● Problem description: Copy every line from the records below that carries the word "header".

● Data records:
BEGIN
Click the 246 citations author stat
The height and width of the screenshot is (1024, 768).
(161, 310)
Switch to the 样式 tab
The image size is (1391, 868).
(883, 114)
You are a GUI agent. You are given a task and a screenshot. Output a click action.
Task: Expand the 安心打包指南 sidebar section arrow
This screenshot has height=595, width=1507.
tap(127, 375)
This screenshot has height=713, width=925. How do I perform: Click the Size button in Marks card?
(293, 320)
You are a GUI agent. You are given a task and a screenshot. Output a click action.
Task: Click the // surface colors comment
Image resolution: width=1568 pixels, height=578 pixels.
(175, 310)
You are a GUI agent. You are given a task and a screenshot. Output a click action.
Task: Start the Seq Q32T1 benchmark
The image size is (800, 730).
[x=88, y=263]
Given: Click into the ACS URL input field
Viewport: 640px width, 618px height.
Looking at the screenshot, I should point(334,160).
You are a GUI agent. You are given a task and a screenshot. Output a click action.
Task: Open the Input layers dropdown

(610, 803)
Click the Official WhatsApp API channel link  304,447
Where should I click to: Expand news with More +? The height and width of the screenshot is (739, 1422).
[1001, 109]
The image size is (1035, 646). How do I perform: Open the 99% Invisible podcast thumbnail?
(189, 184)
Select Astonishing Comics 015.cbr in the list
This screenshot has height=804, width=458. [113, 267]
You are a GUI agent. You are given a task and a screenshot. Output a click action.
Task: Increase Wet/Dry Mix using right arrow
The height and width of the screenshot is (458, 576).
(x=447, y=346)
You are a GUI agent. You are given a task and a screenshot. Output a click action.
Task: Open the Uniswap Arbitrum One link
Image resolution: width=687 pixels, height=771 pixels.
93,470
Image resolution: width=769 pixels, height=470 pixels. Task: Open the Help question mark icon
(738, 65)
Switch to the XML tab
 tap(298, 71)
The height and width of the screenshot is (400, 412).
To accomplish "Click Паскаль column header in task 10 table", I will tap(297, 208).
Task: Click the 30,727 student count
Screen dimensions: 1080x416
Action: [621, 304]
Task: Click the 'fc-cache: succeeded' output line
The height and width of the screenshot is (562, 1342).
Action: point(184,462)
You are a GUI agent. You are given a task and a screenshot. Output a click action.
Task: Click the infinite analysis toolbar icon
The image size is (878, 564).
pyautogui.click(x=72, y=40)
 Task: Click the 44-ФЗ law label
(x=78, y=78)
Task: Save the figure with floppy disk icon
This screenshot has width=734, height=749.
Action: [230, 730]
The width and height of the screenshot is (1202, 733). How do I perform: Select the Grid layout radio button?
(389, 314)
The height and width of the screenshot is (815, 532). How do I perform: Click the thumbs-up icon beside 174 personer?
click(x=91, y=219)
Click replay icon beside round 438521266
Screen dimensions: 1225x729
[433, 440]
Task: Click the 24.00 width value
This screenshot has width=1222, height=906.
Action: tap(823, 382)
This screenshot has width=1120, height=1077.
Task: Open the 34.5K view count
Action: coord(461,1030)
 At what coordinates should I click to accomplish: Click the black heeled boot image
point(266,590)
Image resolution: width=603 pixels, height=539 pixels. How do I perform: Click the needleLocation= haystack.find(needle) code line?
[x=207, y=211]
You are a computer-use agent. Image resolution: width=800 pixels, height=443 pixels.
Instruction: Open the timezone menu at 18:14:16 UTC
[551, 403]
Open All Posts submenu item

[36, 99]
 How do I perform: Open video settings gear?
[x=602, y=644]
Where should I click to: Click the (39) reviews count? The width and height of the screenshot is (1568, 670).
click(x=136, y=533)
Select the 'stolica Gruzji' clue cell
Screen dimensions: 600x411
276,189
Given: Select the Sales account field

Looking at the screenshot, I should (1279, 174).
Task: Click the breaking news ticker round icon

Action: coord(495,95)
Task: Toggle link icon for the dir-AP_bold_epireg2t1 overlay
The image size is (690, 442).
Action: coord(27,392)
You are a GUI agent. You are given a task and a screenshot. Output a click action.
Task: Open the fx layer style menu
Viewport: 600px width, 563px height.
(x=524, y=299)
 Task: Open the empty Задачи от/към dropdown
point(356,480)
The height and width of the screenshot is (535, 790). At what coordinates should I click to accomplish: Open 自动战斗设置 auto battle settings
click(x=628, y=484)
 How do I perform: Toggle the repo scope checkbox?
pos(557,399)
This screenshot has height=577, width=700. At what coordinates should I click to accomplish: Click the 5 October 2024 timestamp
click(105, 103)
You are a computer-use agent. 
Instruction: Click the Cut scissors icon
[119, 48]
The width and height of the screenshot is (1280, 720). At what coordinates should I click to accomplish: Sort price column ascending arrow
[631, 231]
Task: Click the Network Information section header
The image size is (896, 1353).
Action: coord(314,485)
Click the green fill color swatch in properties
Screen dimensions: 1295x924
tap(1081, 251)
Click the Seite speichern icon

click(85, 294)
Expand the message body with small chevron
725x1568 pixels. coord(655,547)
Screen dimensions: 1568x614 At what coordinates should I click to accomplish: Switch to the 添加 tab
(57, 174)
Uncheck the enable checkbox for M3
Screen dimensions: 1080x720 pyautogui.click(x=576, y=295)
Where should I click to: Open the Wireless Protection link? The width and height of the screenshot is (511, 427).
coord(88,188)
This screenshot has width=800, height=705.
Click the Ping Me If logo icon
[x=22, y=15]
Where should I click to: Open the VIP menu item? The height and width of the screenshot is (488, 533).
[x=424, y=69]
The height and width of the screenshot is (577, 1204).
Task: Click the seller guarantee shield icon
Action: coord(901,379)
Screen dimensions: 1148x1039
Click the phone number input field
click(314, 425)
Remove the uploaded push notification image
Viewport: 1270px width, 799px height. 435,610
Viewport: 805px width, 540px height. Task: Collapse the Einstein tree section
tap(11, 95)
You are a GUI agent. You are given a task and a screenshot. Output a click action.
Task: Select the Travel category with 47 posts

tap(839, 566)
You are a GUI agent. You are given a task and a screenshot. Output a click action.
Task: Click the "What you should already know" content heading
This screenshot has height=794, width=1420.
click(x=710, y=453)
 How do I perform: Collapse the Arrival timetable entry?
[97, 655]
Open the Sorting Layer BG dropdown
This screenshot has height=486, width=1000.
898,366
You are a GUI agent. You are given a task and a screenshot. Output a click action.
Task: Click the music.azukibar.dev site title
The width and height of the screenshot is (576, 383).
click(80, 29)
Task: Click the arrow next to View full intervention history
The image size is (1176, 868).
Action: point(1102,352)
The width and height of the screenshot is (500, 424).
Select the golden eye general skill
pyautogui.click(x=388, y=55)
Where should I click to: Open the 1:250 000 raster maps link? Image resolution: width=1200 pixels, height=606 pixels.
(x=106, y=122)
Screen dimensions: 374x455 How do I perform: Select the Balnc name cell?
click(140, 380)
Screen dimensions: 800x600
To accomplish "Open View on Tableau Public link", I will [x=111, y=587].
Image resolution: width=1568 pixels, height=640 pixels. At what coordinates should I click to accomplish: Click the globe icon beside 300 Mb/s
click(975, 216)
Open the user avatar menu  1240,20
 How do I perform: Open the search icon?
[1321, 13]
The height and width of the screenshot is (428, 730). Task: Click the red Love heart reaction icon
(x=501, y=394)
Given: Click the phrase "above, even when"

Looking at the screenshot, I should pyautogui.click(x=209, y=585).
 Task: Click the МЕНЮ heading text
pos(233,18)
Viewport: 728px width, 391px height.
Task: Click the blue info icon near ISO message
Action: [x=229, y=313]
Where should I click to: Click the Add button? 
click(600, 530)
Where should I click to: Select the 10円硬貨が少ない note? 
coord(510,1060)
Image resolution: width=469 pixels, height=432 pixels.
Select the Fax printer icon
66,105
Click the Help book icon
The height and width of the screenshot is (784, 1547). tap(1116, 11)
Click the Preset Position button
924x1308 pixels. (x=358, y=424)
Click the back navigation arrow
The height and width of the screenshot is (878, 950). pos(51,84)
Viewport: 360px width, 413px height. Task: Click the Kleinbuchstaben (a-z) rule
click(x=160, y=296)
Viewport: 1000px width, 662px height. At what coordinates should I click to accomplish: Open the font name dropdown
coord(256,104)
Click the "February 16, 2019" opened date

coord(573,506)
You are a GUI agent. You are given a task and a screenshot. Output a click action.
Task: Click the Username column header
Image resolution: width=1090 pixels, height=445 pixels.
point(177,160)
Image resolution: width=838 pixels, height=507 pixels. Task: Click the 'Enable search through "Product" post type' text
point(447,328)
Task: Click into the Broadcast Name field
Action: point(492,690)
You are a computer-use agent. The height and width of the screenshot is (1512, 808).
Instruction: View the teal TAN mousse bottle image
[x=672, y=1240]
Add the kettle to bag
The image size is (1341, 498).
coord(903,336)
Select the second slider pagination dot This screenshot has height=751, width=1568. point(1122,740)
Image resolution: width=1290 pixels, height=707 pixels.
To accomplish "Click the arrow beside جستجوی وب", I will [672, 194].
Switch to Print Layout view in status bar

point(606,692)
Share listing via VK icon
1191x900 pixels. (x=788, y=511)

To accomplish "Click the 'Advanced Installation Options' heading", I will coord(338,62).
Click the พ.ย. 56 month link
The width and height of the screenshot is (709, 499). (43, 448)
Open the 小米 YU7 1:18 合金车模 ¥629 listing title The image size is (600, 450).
END
● Exercise result:
To accomplish "Click Паскаль column header in task 10 table", I will tap(297, 208).
Task: Click the Network Information section header
Task: Click the Username column header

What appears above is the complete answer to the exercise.